# [Exercise details]
Only the lines below starting at the one containing "This screenshot has height=855, width=1400." and ending at the one containing "This screenshot has width=1355, height=610." belong in the answer, each copied exactly.

# [Extracted material]
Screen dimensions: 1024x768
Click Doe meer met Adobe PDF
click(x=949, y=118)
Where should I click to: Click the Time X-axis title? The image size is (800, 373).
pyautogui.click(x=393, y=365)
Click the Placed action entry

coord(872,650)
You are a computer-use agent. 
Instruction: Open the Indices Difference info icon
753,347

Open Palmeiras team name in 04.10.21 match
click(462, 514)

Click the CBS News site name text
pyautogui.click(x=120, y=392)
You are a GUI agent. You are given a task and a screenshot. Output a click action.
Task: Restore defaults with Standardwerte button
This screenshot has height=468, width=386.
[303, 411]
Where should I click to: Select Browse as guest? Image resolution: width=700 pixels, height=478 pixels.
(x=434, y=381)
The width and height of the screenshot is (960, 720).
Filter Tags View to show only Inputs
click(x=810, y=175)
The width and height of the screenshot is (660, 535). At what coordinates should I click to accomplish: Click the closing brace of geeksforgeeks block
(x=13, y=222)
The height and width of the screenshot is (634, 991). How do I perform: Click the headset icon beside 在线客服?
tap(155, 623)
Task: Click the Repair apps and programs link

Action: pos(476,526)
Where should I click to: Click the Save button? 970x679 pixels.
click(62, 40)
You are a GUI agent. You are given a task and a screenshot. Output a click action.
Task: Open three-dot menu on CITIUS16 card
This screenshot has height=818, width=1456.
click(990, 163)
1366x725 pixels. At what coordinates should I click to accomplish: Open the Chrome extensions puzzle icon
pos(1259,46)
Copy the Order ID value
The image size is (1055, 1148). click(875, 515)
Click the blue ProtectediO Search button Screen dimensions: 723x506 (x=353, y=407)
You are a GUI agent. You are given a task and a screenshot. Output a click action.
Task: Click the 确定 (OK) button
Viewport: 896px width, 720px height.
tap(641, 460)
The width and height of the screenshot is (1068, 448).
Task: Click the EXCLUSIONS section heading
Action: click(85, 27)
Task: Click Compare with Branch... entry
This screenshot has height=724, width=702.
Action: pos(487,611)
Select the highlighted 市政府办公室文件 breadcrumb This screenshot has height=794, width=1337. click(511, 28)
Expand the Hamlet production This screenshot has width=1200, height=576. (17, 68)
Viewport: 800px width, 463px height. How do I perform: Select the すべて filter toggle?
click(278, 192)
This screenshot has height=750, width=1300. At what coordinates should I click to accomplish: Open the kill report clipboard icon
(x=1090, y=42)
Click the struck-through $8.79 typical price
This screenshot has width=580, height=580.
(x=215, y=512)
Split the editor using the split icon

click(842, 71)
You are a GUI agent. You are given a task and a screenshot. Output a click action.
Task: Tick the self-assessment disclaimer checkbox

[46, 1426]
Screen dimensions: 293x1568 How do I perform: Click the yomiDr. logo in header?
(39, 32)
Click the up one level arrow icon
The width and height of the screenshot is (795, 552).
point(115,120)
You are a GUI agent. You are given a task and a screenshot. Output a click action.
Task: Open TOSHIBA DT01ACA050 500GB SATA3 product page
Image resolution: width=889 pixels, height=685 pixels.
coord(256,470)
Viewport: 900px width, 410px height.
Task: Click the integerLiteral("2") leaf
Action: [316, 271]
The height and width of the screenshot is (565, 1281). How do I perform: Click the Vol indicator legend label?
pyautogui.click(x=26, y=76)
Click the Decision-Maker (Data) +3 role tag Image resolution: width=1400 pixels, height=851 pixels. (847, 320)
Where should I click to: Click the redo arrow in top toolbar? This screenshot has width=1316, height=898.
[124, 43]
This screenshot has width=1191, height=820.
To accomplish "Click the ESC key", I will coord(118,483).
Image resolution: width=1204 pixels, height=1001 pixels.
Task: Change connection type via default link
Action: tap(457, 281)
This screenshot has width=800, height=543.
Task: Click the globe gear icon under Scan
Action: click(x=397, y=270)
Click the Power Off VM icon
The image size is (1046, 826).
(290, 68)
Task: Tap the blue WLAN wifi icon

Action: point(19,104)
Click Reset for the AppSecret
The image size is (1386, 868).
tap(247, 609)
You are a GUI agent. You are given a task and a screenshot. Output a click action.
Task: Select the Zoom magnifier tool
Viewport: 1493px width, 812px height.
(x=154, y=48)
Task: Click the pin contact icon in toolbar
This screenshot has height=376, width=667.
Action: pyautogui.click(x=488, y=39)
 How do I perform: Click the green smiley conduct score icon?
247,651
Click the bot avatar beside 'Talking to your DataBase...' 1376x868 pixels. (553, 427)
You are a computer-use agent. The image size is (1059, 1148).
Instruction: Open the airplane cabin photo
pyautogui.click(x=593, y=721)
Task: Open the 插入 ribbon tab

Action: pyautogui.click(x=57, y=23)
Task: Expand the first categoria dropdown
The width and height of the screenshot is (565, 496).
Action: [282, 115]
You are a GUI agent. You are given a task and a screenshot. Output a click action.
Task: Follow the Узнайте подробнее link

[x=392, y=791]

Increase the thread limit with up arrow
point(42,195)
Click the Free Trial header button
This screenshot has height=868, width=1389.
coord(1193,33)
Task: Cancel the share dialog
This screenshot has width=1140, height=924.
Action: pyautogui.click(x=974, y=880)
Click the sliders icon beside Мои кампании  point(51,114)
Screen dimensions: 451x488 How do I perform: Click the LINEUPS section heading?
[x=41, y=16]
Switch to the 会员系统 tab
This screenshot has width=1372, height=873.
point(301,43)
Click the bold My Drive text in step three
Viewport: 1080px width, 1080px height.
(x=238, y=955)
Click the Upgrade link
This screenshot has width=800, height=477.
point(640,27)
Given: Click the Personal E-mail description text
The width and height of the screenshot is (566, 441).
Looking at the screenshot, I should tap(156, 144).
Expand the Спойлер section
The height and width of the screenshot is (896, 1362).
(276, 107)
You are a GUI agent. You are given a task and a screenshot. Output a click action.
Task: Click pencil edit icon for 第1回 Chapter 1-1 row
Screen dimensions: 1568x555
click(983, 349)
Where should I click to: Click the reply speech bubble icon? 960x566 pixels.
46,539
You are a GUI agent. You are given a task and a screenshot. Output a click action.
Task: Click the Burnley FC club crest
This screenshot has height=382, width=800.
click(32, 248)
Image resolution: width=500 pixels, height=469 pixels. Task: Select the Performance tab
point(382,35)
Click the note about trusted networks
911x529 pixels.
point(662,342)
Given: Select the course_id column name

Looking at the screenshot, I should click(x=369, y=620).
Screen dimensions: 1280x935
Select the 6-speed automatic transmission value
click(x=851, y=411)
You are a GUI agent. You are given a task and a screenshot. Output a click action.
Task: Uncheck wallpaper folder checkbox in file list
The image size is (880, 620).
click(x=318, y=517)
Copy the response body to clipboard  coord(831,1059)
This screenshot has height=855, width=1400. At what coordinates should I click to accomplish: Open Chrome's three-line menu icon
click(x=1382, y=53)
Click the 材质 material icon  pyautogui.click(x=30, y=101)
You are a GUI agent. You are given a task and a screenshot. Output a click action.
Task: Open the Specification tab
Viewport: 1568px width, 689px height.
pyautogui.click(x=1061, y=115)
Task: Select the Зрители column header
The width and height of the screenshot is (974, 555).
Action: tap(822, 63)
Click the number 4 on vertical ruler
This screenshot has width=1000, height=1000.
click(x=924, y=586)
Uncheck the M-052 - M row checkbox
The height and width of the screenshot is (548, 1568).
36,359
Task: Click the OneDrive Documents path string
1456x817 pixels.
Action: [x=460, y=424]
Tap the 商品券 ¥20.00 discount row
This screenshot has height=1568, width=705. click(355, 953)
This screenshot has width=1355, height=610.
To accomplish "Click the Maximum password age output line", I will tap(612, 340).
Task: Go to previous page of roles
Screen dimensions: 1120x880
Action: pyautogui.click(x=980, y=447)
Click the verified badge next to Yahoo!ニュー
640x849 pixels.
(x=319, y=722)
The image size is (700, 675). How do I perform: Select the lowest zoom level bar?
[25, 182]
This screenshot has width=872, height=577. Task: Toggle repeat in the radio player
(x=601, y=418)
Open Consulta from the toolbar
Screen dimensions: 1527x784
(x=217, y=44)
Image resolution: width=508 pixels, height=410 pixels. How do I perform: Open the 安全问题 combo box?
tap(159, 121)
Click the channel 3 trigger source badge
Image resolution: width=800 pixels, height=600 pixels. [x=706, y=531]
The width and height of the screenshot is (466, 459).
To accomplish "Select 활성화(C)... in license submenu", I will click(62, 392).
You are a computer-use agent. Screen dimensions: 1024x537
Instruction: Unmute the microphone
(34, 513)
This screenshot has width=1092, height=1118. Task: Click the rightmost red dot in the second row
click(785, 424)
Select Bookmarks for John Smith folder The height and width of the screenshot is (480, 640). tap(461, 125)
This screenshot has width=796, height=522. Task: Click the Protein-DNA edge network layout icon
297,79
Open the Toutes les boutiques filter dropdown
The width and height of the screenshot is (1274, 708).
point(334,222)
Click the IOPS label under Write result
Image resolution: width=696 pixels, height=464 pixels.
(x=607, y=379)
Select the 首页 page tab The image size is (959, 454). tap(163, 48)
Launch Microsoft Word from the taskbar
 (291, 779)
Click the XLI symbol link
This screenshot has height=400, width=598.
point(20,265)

# [Written solution]
This screenshot has height=855, width=1400. At what coordinates should I click to accomplish: Open Chrome's three-line menu icon
click(x=1382, y=53)
Click the 材质 material icon  pyautogui.click(x=30, y=101)
You are a GUI agent. You are given a task and a screenshot. Output a click action.
Task: Open the Specification tab
Viewport: 1568px width, 689px height.
pyautogui.click(x=1061, y=115)
Task: Select the Зрители column header
The width and height of the screenshot is (974, 555).
Action: tap(822, 63)
Click the number 4 on vertical ruler
This screenshot has width=1000, height=1000.
click(x=924, y=586)
Uncheck the M-052 - M row checkbox
The height and width of the screenshot is (548, 1568).
36,359
Task: Click the OneDrive Documents path string
1456x817 pixels.
Action: [x=460, y=424]
Tap the 商品券 ¥20.00 discount row
This screenshot has height=1568, width=705. click(355, 953)
This screenshot has width=1355, height=610.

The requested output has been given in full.